The beta of a stock measures its riskiness and volatility in comparison to the market in general. A stock with a beta of 1 has approximately the same risk and volatility as the market as a whole. Betas higher than 1 are more risky, while betas lower than 1 are less risky. Calculating the weighted average beta of a portfolio allows you to measure the overall risk of your portfolio. Using a weighted average accounts for the fact that you're investing different amounts in each stock, so the betas of the stocks that you own more of will affect the portfolio beta more than stocks you own few of. However, a high weighted average beta isn't always a bad thing if you're adequately compensated for taking on the risk with high returns.
Multiply the amount invested in each stock by the stock's beta. For example, if you have $2,000 invested in a stock with a beta of 1.2 and $4,000 invested in a stock with a beta of 1.05, multiply $2,000 by 1.2 to get $2,400 and multiply $4,000 by 1.05 to get $4,200.
Add the results. In this case, add $2,400 and $4,200 to get $6,600.

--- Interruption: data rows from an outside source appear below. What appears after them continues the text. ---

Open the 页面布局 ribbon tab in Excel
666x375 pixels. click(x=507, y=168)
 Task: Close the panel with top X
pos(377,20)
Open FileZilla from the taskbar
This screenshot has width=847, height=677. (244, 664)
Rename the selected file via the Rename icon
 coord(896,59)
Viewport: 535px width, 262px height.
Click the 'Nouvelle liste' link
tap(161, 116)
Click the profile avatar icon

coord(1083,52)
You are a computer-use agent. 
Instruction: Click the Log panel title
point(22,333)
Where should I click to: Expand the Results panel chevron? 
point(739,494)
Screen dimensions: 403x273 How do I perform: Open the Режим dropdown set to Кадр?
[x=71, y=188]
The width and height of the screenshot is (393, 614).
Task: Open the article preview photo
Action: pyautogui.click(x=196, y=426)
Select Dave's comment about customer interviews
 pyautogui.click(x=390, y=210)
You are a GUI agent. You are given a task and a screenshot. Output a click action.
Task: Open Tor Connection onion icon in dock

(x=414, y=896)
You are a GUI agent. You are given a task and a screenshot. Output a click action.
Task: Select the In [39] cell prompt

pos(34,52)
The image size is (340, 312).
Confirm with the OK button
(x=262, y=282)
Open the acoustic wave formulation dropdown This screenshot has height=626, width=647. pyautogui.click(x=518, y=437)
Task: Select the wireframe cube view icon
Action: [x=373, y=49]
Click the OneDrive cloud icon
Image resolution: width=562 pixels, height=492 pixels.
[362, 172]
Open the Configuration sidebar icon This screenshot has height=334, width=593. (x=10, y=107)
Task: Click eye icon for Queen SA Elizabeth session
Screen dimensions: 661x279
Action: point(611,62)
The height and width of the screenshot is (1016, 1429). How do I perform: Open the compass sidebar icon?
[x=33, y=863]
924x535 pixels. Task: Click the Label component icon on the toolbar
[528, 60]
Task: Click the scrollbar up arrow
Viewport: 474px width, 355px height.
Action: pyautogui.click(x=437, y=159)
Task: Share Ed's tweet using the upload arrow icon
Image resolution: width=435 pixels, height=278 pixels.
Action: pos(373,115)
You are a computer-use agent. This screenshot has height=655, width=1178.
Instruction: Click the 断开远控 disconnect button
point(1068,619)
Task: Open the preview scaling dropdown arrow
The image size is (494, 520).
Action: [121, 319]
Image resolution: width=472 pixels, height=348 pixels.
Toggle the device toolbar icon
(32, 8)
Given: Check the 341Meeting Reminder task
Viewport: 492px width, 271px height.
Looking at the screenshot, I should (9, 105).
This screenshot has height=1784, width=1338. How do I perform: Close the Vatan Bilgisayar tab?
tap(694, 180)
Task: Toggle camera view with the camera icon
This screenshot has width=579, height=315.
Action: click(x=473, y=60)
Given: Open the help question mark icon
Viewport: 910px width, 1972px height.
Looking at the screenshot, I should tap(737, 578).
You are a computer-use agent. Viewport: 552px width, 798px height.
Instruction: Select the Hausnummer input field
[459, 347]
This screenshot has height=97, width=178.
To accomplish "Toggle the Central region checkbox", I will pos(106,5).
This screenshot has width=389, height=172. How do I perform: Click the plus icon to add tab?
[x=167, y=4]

Divide the result by the value of the portfolio to find the weight average beta of the stocks in the portfolio. In this case, divide $6,600 by $6,000, the value of the portfolio, to get a weighted average beta of 1.1 for the portfolio.
- Thinkstock/Comstock/Getty Images
- How Do I Calculate Rate of Return of a Stock Portfolio?
- How to Calculate Unrealized Gain
- How to Find Out What Percentage of Your Portfolio Each Stock Makes Up?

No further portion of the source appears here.